Emeritus professor Harry Geerlings of Erasmus University Rotterdam said he was sceptical that any single port authority can drive a full transition on its own. He argued that what's needed is a global level playing field, such as the framework provided in Europe by the Emissions Trading System and past rules on sulphur in marine fuels. He said: "If you have the right incentives, you change the behaviour of these companies." He also said many ships now sail with dual fuel set ups, burning cleaner, low-sulphur fuel as they enter European waters, then flipping back to cheaper, high sulphur heavy fuel oil once they're out on the high seas.
Europe's EV Momentum
While Rotterdam wrestles with its industrial legacy, Europe's consumer transition is gathering pace. Global EV demand rose again in June, with Europe offsetting weakness in China and the U.S., indicating strength in European EV adoption and market growth. The contrast is stark: European consumers are shifting faster than policy can keep up, while Europe's industrial infrastructure remains locked into fossil fuel dependence by global capital flows and regulatory gaps.

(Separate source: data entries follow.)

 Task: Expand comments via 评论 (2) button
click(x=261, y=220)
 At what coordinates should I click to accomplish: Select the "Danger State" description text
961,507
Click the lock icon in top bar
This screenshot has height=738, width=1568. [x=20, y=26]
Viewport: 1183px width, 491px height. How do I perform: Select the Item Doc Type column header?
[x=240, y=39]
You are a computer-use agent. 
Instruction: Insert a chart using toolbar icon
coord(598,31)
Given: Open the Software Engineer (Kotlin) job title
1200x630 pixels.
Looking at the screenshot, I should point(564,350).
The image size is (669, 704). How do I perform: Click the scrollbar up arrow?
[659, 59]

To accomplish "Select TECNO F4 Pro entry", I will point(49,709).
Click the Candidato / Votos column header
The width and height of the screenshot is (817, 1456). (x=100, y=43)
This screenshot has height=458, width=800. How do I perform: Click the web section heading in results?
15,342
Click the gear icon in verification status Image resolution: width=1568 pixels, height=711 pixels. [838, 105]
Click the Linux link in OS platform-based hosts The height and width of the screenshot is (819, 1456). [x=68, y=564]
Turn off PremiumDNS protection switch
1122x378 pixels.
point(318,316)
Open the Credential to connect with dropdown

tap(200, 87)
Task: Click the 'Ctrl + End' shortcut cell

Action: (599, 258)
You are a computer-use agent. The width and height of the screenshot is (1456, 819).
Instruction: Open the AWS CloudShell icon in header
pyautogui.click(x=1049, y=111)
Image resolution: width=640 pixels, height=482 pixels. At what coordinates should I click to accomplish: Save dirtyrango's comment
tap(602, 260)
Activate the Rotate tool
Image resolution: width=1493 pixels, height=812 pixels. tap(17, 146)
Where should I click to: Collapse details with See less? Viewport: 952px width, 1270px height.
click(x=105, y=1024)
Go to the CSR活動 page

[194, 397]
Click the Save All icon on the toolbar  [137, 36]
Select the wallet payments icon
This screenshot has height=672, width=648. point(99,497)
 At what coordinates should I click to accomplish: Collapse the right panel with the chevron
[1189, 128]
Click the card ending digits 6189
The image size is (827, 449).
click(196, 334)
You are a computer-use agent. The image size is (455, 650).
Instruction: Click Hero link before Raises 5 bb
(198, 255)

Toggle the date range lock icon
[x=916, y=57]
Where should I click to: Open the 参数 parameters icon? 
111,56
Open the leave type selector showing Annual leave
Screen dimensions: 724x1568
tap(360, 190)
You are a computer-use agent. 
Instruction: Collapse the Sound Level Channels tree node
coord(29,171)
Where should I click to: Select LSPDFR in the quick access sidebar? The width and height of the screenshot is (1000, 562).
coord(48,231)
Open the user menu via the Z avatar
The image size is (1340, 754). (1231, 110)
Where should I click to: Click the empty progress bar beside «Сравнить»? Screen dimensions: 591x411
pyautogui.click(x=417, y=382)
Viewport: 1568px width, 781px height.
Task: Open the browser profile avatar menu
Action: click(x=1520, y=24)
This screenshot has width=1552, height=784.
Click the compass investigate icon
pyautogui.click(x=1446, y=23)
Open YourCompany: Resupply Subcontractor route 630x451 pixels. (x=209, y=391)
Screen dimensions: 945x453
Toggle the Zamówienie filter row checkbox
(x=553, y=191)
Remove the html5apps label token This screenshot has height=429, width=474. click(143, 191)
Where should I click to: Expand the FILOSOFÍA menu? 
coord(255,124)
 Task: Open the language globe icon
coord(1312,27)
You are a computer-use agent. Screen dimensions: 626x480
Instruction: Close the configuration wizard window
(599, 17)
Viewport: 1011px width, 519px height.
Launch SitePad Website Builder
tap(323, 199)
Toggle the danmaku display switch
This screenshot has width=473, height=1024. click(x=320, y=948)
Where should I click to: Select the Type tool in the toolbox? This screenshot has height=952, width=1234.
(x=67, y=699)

Advocates for the Future wants a detailed phase-out plan for fossil activities, not just a long-term promise of climate neutrality by 2050. Van Wissen said: "We are not asking for anything extraordinary. We're asking for a plan that really contributes to a sustainable future for the port." Van Dijk said, "We do want the same thing," and said Rotterdam and its critics are, on paper at least, heading for the same destination: net zero around mid century.
Why This Matters:
The Rotterdam lawsuit exposes a fundamental problem in Europe's Green Deal: consumer behaviour is changing faster than industrial infrastructure. European EV demand is outpacing China and the U.S., but the continent's biggest port still handles fossil fuels linked to 600 megatonnes of CO2 a year. The port authority's 90% emissions cut target applies only to its own operations, not the vast flows of coal, oil and gas it facilitates. Without binding phase-out plans for fossil activities, state-owned enterprises can promise net zero by 2050 while continuing to expand the infrastructure that makes decarbonization impossible. The case also highlights the limits of national action: when refineries and chemical plants answer to U.S. or Chinese headquarters, they can simply relocate if European rules become too strict. That's why Europe needs continent-wide regulation — carbon border adjustments, binding phase-out timelines, and massive public investment in alternatives — not voluntary commitments from individual port authorities. The Green Deal cannot succeed if it leaves the hardest decisions to local actors operating in a global market.